The huge, colourful rendering of our planet was created by mapmaker Urbano Monte in Milan, Italy, in 1587. Now, over 430 years later, cartography expert David Rumsey has assembled it in full – just the way Monte intended.
Rumsey, with the help of his nephew Brandon, has impressively pieced together a digital version of the iconic world map, which is one of the oldest and largest in the world.

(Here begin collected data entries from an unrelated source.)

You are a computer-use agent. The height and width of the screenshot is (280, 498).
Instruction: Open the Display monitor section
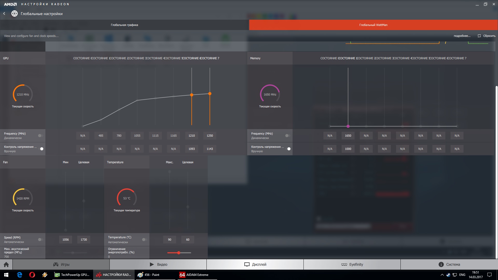coord(255,264)
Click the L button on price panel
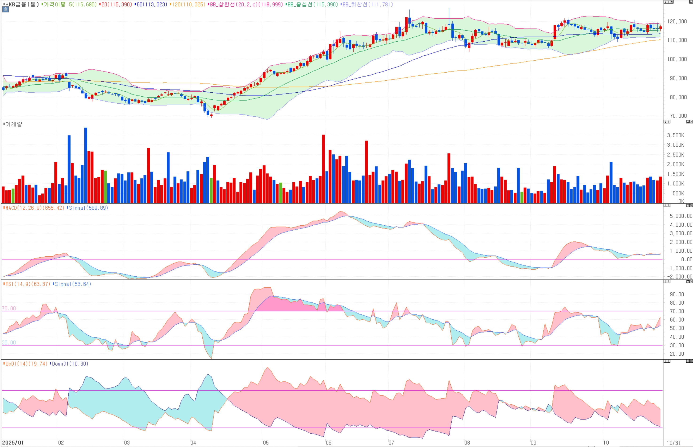 pos(665,2)
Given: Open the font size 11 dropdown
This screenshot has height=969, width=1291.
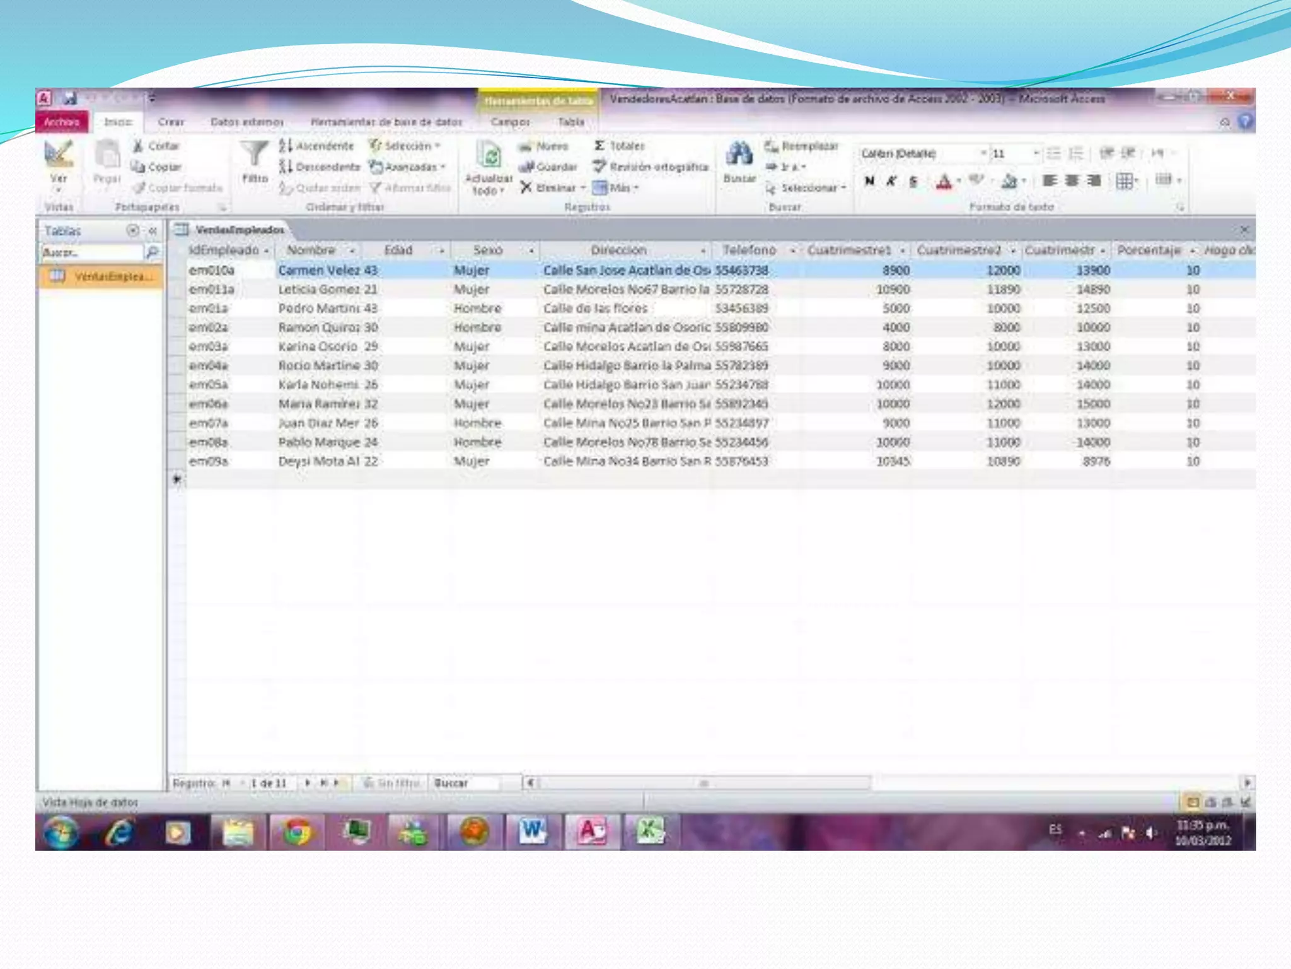Looking at the screenshot, I should (x=1035, y=153).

Prior to being digitalised, the map would have measured over 10 full feet (3 metres) in diameter when united.
Contrarily, the digital version can be viewed easily on a screen, where the sublime detail of Monte’s drawing can be even better appreciated.
But there is more to this story than visual appeal.

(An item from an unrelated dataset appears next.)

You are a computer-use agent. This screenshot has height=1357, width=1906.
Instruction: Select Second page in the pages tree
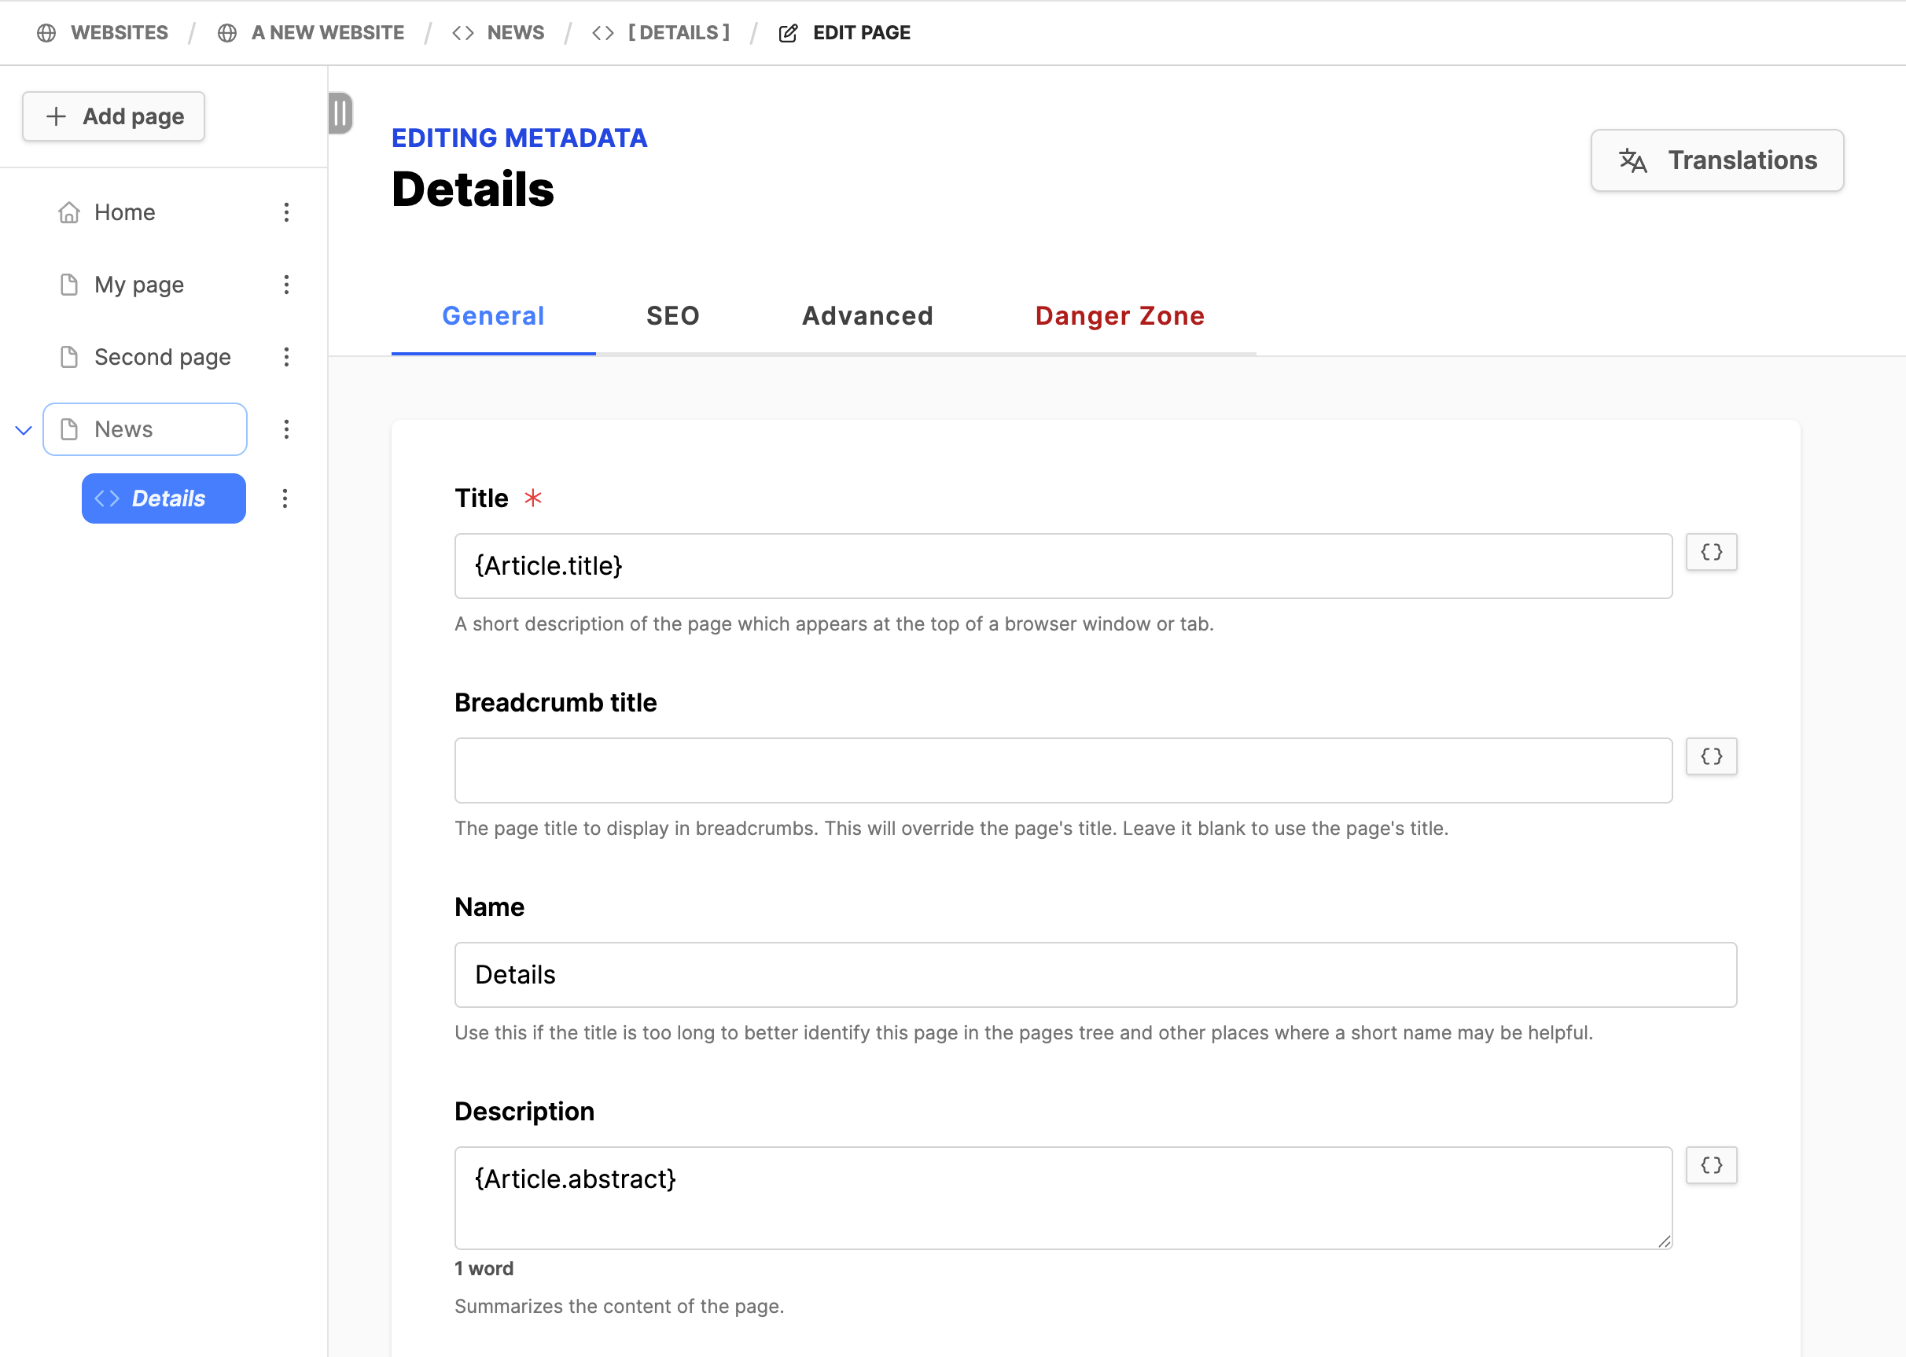pos(162,357)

‘Monte’s map reminds us of why historical maps are so important as primary resources,’ Rumsey explains. ‘The north polar azimuthal projection of his planisphere uses the advanced scientific ideas of his time; the artistry in drawing and decorating the map embodies design at the highest level; and the view of the world then gives us a deep historical resource with the listing of places, the shape of spaces, and the commentary interwoven into the map. Science, art, and history all in one document.’
Monte’s map illustrates more than just geographical information. It also displays climate data, daylight hours, flora, fauna and the architecture of each country it depicts.
Lions and camels can be seen across Central Africa, whereas South America is speckled with exotic birds. Portraits of kings and warriors adorn the map. It even makes a home for mythological characters, as was a common practice at the time.
A modern version of this iconic masterpiece is currently being used as the UN emblem, and only one other copy of the map exists in the world.
If only Monte could see his map now!